でも、どれだけ言い飾っても、そんなことは綺麗事でしかなくて。今、危機的状況に陥っているということは変わりません。
「両者とも止まりなさい?」
新しい声がその場に響きます。その声は私の知っているもので。その声のする方を向くと、私の予想通りの人がいました。
「ソフィア様………!?」
「御機嫌よう、ニーナさん?助けに参りましたわ」
私の方へとお姫様が近づいてきます。その目は獰猛な獣のようで、私のことをまだ諦めていなかったのか、と少し感嘆してしまいました。
「姫殿下……!?何故こちらに!?」
「ニーナさんたちが行方不明になっていると聞いたもので。助けに来たのですよ。ユーリ、よく守りました。それだけは素直に褒めてあげます」
お姫様が手を叩くと、どこからかたくさんの女の人たちが現れました。軽装の人がいれば、きちんとした鎧をつけている人もいます。剣や槍で武装した人もいれば、杖や本を持っている人もいます。その数はさっきの騎士団よりも多いんじゃないでしょうか。
「戦い続けで疲れているでしょう?そろそろ楽になったらどうですか?」
「……お前はこの国の姫なのか?」
「ええ。ですから、権力も段違いですよ。馬鹿なことをしなければ、生きていけたのに……まあ、ニーナさんともっと仲良くなるための踏み台程度にはなるでしょう。そのことに感謝して、すぐに殺してあげます。皆さん、やってあげて。止めを刺した子にはご褒美を上げますわ」
お姫様の言葉に勢いを増した女の人たちが、師匠さんに攻撃を仕掛けていきます。剣や槍を持った人は近づいて。魔法を使う人はその場で。一斉に攻撃をしていきます。
それを見届けたお姫様は、私の方を向いて微笑みかけます。
「さあ、ニーナさん。私たちもお互いのことをゆっくり話し合いましょうか。私たちはもっと仲良くなれると思いますしね」
「い、いえ……ほら、アカネさんとエレナさんもいますし!」
「あら?勿論、その二人も呼んでもらって構いませんわよ?増えるのはむしろ嬉しいことですし……それに、時間もあることですし」
怪しげな笑みを浮かべながら、私に近づいて来るお姫様。私は後ずさったものの、壁にぶつかってしまい、逃げられなくなってしまいました。

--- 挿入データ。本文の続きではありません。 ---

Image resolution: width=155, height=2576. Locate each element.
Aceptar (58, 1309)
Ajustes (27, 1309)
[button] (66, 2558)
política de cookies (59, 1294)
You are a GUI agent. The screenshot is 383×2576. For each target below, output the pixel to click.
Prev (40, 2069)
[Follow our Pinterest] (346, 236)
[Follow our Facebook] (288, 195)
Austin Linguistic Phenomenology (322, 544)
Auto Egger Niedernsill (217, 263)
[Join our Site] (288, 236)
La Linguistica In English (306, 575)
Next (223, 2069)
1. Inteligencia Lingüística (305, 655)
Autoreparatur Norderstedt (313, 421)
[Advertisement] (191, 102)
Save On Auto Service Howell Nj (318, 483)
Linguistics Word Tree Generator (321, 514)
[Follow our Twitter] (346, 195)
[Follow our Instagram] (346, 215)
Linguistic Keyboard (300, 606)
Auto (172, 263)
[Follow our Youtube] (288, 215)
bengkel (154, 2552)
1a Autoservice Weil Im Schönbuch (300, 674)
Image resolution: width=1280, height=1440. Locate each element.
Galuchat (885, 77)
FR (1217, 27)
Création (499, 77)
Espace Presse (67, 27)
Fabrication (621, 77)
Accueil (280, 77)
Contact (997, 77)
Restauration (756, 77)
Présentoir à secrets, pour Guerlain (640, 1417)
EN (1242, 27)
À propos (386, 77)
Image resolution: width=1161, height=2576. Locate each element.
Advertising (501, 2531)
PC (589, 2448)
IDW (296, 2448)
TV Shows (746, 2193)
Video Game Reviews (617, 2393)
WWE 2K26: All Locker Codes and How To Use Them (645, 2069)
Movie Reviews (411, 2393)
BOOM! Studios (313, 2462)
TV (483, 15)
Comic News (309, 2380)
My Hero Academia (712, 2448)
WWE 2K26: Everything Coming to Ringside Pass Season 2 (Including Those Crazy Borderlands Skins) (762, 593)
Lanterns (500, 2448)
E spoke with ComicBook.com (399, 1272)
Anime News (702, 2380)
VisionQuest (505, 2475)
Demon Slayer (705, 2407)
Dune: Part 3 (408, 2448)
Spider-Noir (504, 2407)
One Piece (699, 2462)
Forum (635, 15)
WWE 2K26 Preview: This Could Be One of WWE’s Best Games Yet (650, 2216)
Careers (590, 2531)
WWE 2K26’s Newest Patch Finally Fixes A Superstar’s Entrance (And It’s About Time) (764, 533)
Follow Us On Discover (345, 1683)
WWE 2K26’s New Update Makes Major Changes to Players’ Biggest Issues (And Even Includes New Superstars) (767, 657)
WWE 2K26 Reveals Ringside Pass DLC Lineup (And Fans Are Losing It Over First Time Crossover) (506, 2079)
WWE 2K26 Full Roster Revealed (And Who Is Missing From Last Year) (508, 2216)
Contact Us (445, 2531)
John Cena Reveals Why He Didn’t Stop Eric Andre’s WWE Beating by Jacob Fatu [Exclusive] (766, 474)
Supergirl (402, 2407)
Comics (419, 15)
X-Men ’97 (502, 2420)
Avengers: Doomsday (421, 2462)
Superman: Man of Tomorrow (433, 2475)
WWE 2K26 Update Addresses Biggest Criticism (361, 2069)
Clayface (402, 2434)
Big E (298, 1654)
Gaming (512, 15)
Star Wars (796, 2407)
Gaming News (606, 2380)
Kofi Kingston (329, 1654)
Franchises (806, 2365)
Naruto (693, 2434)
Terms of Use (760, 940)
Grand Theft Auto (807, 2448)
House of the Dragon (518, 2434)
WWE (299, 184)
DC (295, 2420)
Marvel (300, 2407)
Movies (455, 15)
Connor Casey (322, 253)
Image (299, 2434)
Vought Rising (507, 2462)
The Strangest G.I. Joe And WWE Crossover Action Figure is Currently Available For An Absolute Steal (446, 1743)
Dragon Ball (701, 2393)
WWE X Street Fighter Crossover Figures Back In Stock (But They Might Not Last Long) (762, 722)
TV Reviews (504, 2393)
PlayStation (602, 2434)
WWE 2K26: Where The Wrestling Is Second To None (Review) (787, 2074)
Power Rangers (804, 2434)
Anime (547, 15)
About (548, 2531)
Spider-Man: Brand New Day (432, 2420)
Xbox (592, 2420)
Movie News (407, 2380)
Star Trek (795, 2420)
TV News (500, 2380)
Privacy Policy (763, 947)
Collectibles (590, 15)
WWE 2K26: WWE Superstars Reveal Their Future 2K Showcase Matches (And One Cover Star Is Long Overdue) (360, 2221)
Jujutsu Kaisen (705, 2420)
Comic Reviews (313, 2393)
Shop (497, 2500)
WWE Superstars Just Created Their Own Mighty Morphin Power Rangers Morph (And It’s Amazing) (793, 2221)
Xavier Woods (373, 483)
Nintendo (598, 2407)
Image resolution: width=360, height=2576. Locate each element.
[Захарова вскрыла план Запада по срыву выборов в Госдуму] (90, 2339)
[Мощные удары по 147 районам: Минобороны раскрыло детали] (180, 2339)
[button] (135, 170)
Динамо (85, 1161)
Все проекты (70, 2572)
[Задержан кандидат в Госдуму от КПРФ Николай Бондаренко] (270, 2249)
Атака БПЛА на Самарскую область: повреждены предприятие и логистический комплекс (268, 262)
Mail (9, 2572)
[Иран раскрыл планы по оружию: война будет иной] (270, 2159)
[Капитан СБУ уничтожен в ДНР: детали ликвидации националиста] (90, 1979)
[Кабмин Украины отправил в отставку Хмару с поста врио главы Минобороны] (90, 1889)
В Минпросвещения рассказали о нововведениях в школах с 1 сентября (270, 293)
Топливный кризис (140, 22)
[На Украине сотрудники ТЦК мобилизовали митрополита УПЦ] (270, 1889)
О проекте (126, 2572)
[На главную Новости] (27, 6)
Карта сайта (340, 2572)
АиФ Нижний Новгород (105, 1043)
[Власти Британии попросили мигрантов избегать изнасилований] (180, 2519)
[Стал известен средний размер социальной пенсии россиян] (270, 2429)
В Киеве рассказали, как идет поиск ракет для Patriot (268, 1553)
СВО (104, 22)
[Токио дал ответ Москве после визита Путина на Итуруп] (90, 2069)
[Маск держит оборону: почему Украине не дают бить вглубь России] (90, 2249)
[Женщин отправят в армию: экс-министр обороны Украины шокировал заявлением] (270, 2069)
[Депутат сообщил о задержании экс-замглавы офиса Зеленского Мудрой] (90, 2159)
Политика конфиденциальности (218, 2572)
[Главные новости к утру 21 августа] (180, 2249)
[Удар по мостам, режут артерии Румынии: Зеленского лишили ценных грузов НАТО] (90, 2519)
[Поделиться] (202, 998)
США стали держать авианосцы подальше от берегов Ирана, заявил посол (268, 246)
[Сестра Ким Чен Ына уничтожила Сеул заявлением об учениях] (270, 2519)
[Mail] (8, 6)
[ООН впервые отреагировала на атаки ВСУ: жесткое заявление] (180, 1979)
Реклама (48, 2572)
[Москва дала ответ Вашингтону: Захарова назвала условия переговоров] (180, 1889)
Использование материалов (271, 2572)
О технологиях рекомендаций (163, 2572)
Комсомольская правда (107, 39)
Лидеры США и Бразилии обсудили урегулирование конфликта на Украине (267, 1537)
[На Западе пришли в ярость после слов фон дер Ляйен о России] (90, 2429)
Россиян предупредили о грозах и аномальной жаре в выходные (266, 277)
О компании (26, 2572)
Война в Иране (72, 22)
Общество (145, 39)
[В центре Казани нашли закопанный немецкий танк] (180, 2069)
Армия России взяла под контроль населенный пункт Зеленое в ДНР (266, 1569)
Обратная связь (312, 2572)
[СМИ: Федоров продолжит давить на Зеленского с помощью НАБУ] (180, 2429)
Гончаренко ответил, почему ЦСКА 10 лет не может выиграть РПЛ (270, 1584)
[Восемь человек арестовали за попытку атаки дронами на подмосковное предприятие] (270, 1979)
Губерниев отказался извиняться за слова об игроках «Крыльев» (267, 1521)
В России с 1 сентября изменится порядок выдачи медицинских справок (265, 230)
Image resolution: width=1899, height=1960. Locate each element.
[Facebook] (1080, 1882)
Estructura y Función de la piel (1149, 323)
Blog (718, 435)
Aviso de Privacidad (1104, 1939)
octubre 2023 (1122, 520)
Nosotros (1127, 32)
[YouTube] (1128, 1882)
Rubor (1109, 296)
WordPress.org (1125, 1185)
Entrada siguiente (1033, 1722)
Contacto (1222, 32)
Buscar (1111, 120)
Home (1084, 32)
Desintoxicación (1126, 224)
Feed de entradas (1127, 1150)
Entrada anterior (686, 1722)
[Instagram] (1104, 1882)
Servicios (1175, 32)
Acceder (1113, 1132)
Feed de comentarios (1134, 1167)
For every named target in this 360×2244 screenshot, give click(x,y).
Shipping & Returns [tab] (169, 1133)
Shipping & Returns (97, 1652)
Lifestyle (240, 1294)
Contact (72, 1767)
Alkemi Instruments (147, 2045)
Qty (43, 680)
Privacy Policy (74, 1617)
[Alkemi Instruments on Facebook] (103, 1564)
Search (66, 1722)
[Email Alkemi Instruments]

「ふふ、あの男のことなんて、すぐに忘れさせて差し上げます………」
私に手を伸ばすお姫様。もう駄目だ!と思って、目を閉じました。
「そんな時間はないと思うがな」
底冷えのするような声。私はパッと目を開け、お姫様もすぐに振り返りました。
「あ、あなた……何故!?」
「何故と言われてもな。あそこまで錬度の低いやつらに負けるわけもないだろう?まだ、騎士団長とやらの方がマシだったな」
私が師匠さんの後ろを見れば、あれほどいた女の人たちがみんな倒れています。辛うじて立っているのは、ユーリさんだけでした。でも………
「ひ、ひどい………」
ユーリさんの鎧はボロボロで、あちこちが傷だらけでした。なんとか立ててはいますが、それも剣を杖代わりにしてやっと、といった様子です。
けれど、師匠さんは気にした様子もありません。まったくの無表情です。
「当たり前だろう。ここに戦いに来たんだからな。ああなることも覚悟していただろうに」
「でも!」
「……綺麗事を言えば、何かが変わるとでも?お前は鬱陶しいな」
冷たい目で睨まれ、私は声を出せなくなってしまいます。しばらく睨んだ後、はあ、とため息をつきました。
「まあいい。これでお前たちを守るやつはどこにもいない。人質になってもらうぞ。4人合わせてな」
「4人……って、まさか!」
「ああ、そちらの姫にも人質になってもらう。取引が成立するかもしれんからな。役に立たなければ、別の使い方をすればいい」
師匠さんと目が合った瞬間、お姫様は肩を揺らしました。昔のことを思い出してしまったのかもしれません。
「あなたは……あなたの目的は何なんですか!どうしてこんなことを………!」
「……そうだな。まあ、教えてやってもいいだろう」
師匠さんは何かを取り出しながら、自分のことを語り出しました。どうして貴族を殺しているのか。どうして戦い続けるのかを。